How Can Marketers Attract Pre-Teens with Social Media
How Can Marketers Attract Pre-Teens with Social Media?
How Can Marketers Attract Pre-Teens with Social Media?

Social media has largely been an adult playground for businesses as many of the most popular social networks have age limitations that prevent young children from creating profiles. The reality is that there are definitely pre-teens on Facebook and Twitter, but it is inappropriate for businesses to try and create marketing strategies to attract them there because they are violating the terms and conditions of the site.

So rather than look at how we can break the rules to tap into this audience we will focus on other channels where they spend their time. I’ve been brainstorming about how marketers could use social media to effectively attract the pre-teen market in a positive and supportive way that parents would support.

As a result, I started watching how my own children were using social media. I have 2 boys who are 10 and 12, so my evaluation is certainly limited to an older male pre-teen demographic, or “tweenagers “ as we call them in my house. It’s important to note that my children are very tech savvy and both have their own computers. They utilize the web to find things that interest them every time they sit down, but I was specifically curious as to what type of content they look for and where they go to find it.

 I found an interesting trend. While we tend to start our searches on Google, my boys start their search on YouTube and then if they can’t find a video about what they want they will go to Google.  After watching them for a couple of weeks I started to recognize that there are some tremendous opportunities companies can capitalize on once they understand what playground tweenagers are frequenting.

Online Games

For a couple of years, my kids were really into the community created by Webkinz which created an online version of their real stuffed animals with every purchase. They would find their friends on the community and play games together while working to amass enough “money” to pimp out their animal’s houses. The community had a pseudo-Farmville lure that kept the kids anxiously awaiting their computer time.

Now, they are more into educational games that provide rewards and bragging rights with their friends. My oldest son has been playing an algebra game that includes multiple members of his school and he is working hard to secure top honors. However, while they outgrew the Webkinz community, they would still use something similar that was more targeted to their age group if they knew it existed.

Gaming Videos

 My oldest son is watching gaming videos. No seriously, he will sit there for hours (if I let him) and watch videos of other people playing a video game. He likes strategy games so he was recently searching for videos on Tropico 3. It just so happens that I was also sitting here working one day while he was doing this and found myself actually watching them too. It was rather entertaining actually, because the guy provided interesting commentary while he was playing. My husband also watched a few minutes and didn’t want to turn it off because he wanted to see what would happen next. Did I ever think I would sit and watch one of these videos? Absolutely not.
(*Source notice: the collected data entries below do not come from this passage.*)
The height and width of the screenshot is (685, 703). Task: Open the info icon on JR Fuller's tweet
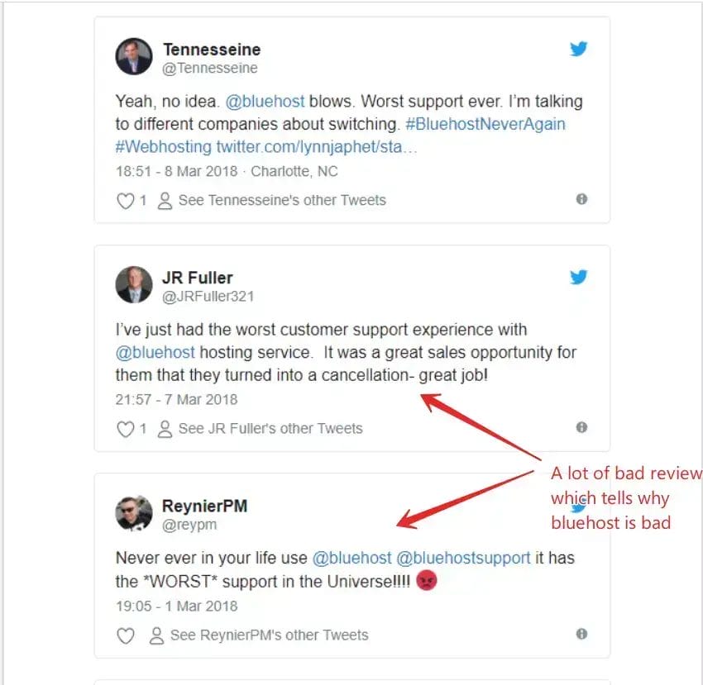pos(581,427)
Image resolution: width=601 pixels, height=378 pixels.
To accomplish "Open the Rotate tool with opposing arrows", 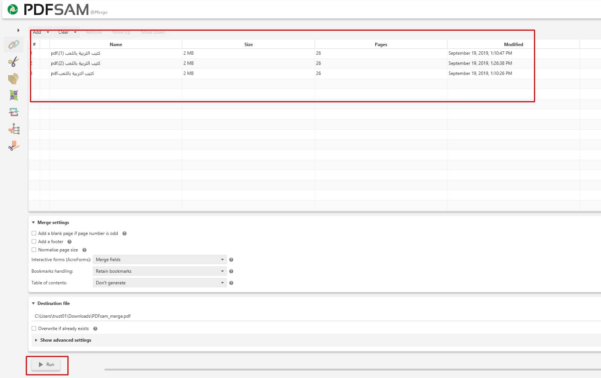I will click(x=14, y=112).
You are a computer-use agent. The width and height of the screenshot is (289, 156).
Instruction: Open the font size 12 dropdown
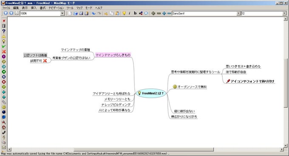coord(284,13)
However, my son searched for videos on the game because he was deciding whether or not it was worth buying. This resulted in a purchase of the game within 24 hours of watching the videos.

What is important to note here is that it wasn’t the horribly cheesy marketing video that was put out that resulted in the purchase. It was a video from a real gamer named Quill18 who happened to also be a great story teller.

Xbox/Playstation Communities

The other area they frequent is the online space available through Xbox Live or Playstation. They like to play their video games with their friends even if they can’t come over to the house. They have special keyboards attached to their controllers and wear head sets. If I didn’t know better I’d think they were controlling the enterprise space center in my basement.   

Music Videos

Both of my children really like to listen to music. Rather than playing music from their iPods I frequently find them watching music videos on YouTube. This leads to them watching more videos as other videos are recommended at the end of each one. Now, for me, I want a steady stream of music and don’t want to have to search for a new song every 3 minutes or so, but this obviously isn’t an issue for them. Their music searches have resulted in several iTunes downloads for songs they then want to put on their iPod.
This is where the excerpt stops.